Natuurorganisaties en agrarische ondernemers gaan samenwerken in Vechtdalketen.

 

Stichting Dianthus

Stichting Dianthus is een samenwerkingsverband tussen agrarische partijen en partijen op het gebied van natuur/landschap en toerisme/recreatie. Ze zoekt in het Overijsselse Vechtdal naar nieuwe vormen van samenwerking. Het gaat er niet alleen om slechts producten en diensten uit het Vechtdal te produceren en te verkopen, maar door dieren te laten groeien binnen een natuurlijke omgeving gaat het feitelijk om de regio: het Vechtdal te verkopen.

De graanakkers leveren grondstof voor de Vechtdalproducten en verrijken het landschap. Deelname aan de arrangementen leidt tot grotere betrokkenheid van burgers, consumenten, toeristen en recreanten bij de wijze van produceren van ons voedsel in relatie tot natuur en landschap.

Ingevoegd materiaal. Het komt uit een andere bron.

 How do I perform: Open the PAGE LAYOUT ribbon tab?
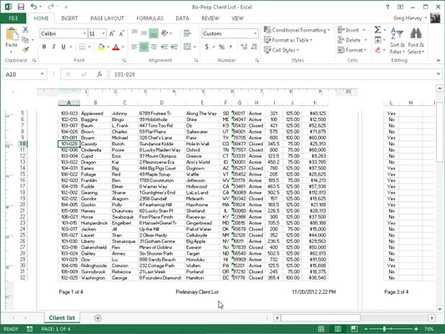[x=107, y=18]
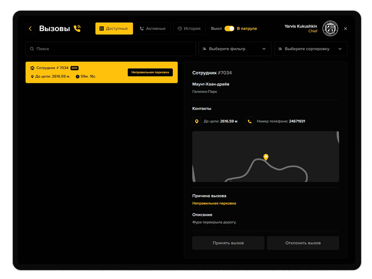Screen dimensions: 372x279
Task: Click the phone icon beside Номер телефона
Action: pos(250,121)
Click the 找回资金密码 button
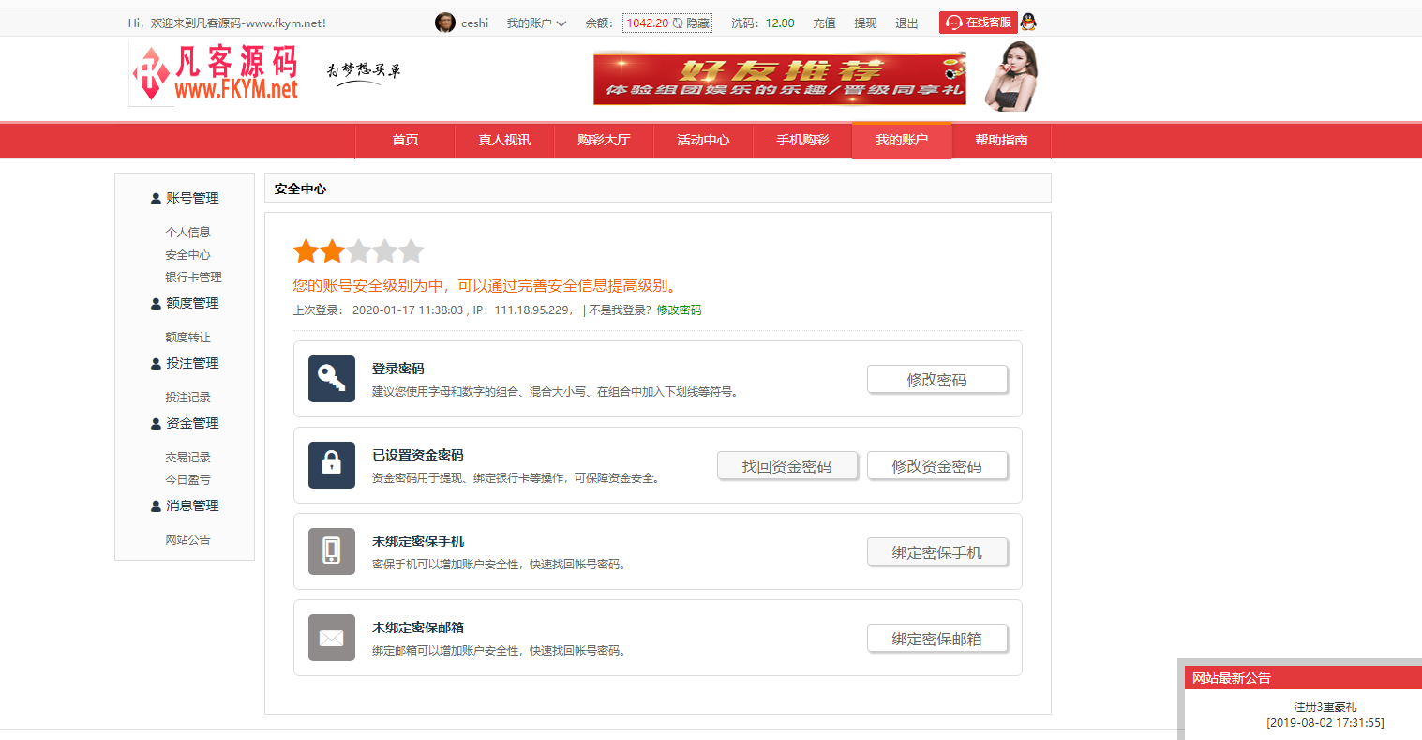This screenshot has width=1422, height=740. tap(787, 465)
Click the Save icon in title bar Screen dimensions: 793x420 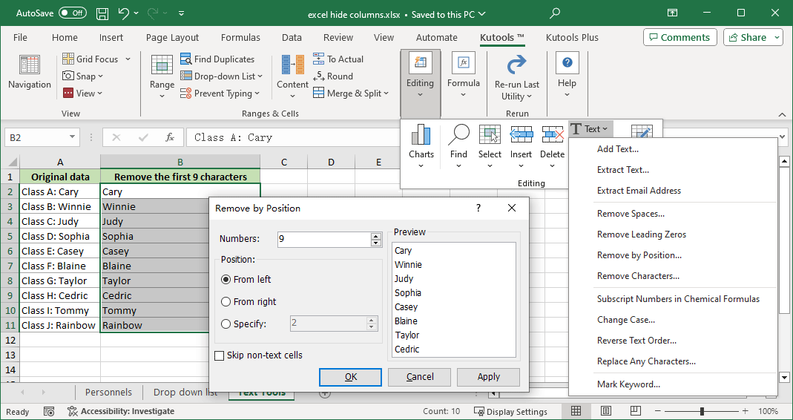click(x=102, y=13)
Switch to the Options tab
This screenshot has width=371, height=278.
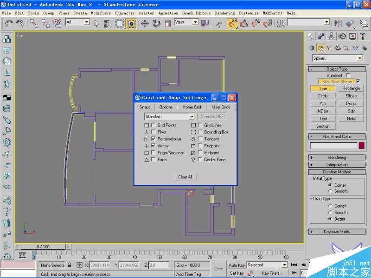coord(166,107)
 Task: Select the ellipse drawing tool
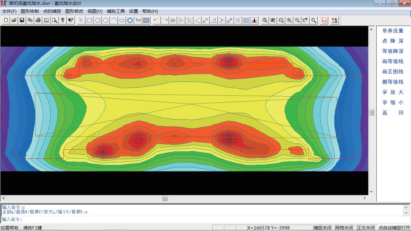[x=122, y=21]
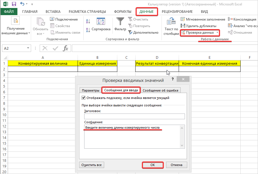This screenshot has height=174, width=258.
Task: Click the Flash Fill command
Action: (203, 19)
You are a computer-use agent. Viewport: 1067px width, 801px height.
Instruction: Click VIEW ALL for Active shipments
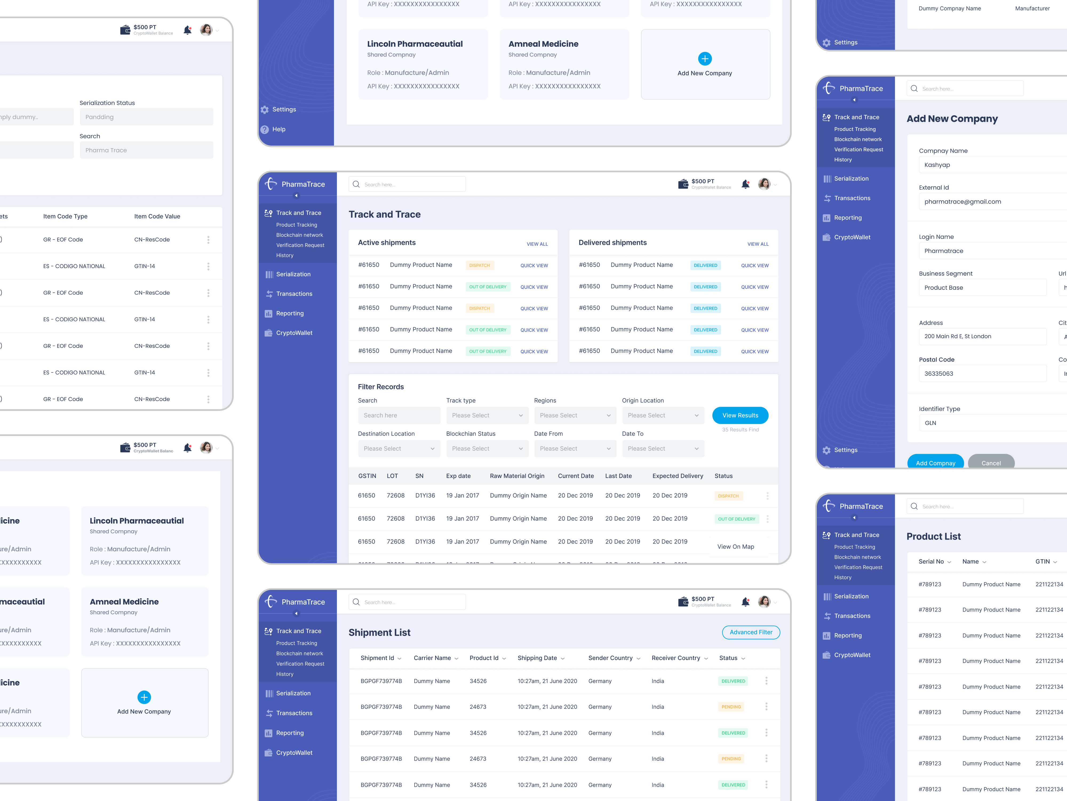[x=537, y=244]
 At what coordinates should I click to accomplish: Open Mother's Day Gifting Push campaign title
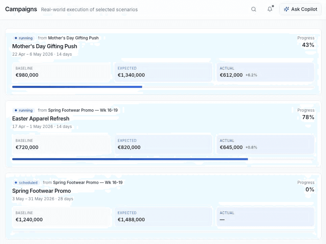pos(45,46)
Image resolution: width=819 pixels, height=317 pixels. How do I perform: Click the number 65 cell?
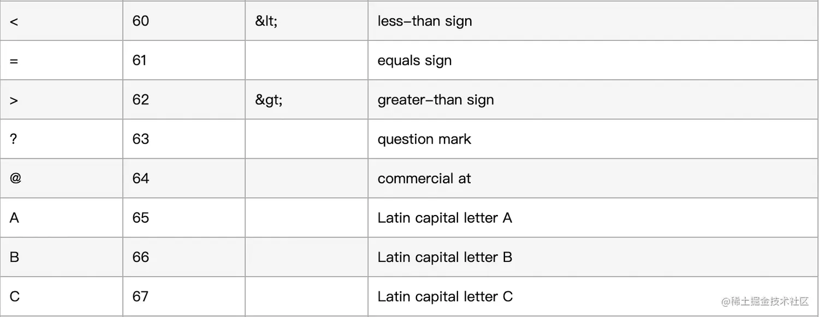[x=141, y=218]
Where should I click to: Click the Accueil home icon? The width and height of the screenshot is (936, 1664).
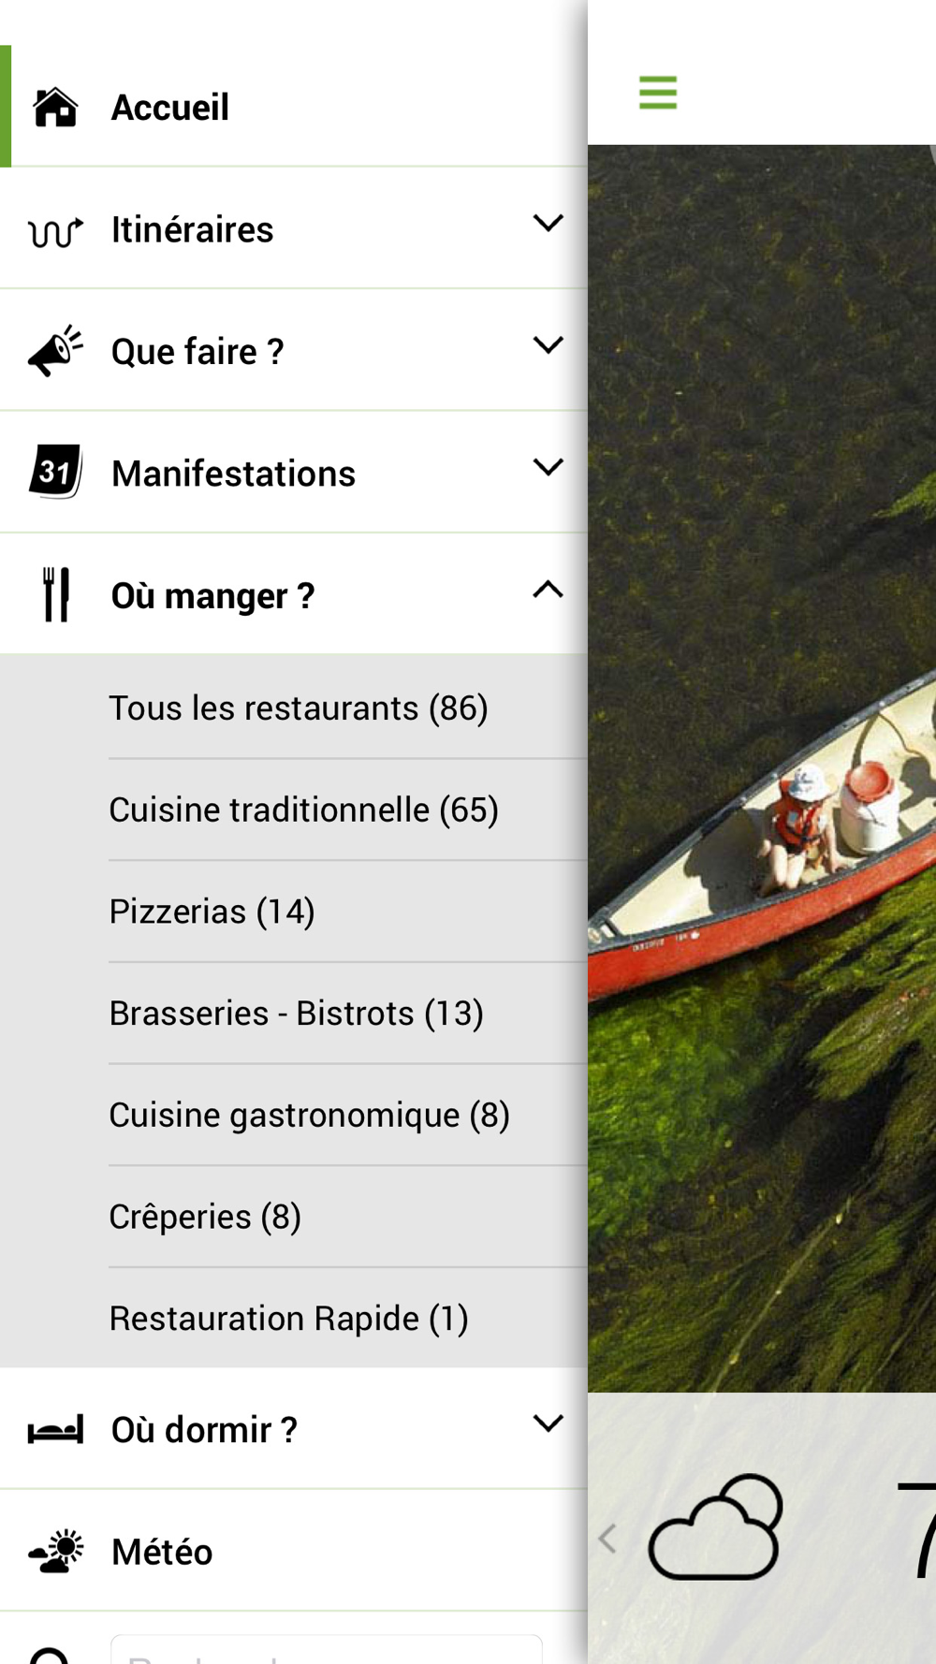(56, 107)
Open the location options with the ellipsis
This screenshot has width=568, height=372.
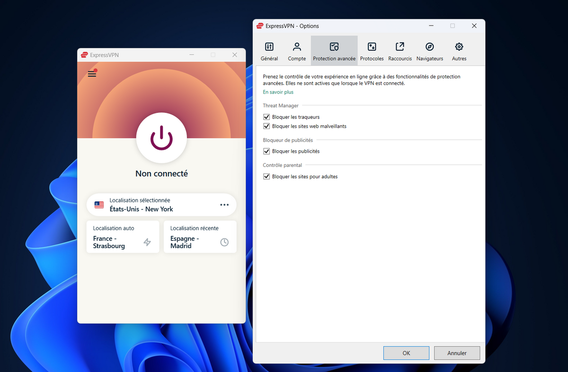pos(223,204)
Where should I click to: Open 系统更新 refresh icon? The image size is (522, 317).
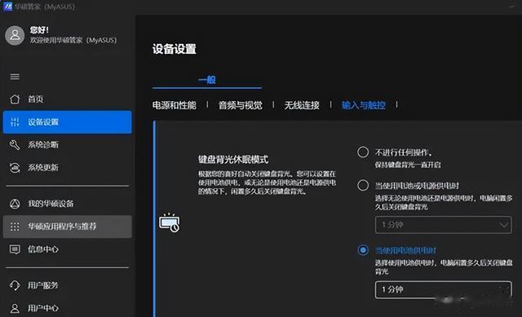coord(15,168)
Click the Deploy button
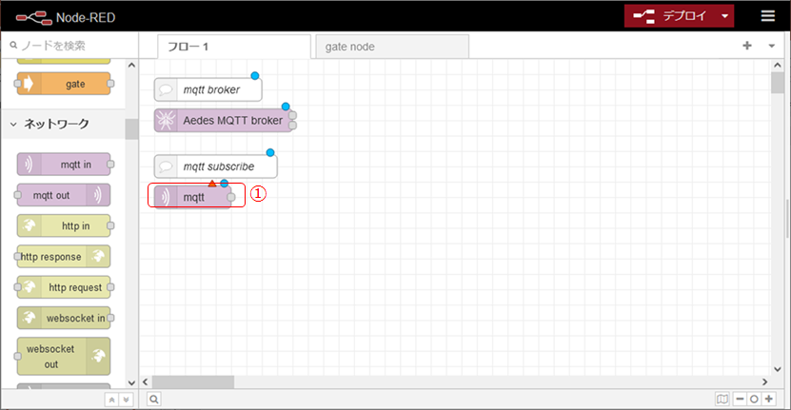This screenshot has height=410, width=791. pyautogui.click(x=669, y=15)
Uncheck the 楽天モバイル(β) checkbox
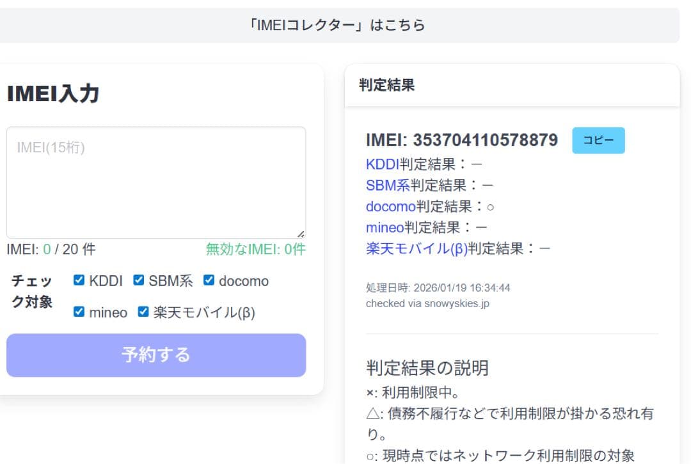This screenshot has width=691, height=464. point(143,312)

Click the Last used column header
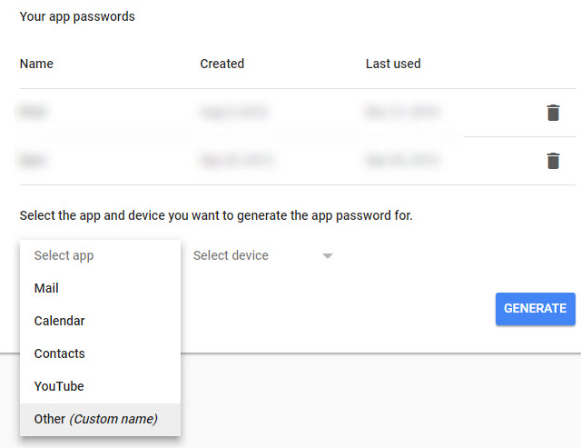pyautogui.click(x=393, y=64)
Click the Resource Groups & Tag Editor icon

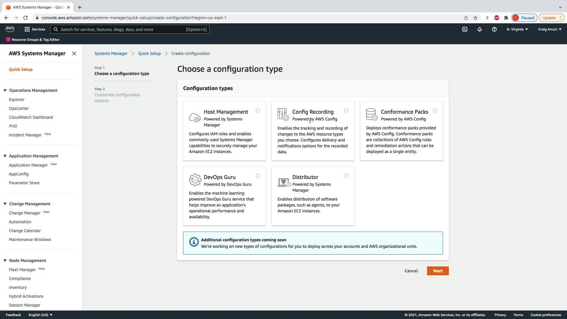click(8, 40)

Stichting Dianthus heeft een ideële doelstelling, nl. het implementeren en instandhouden van een milieu-, natuur- en diervriendelijk agrarisch productiesysteem in het Vechtdal (incl. het stroomgebied van de Reest en de Regge) en deze toegankelijk maken en houden voor burgers en toeristen. Onder regie van agrarische ondernemers worden in ketenverband nieuwe producten en diensten ontwikkeld en in de markt gezet, binnen en buiten het Vechtdal. Stichting Dianthus draagt – in samenwerking met andere partijen, zoals partijen op het gebied van natuur, landschap, water en recreatie – bij aan de promotie van zowel de producten en diensten uit het Vechtdal, als het Vechtdal zelf.
Betrokken partijen in het convenant zijn: agrarische ondernemers De Lange, Kotterink en Bosch, -Landschap Overijssel-, -Vereniging Natuurmonumenten-, -Staatsbosbeheer- en -ABCTA-.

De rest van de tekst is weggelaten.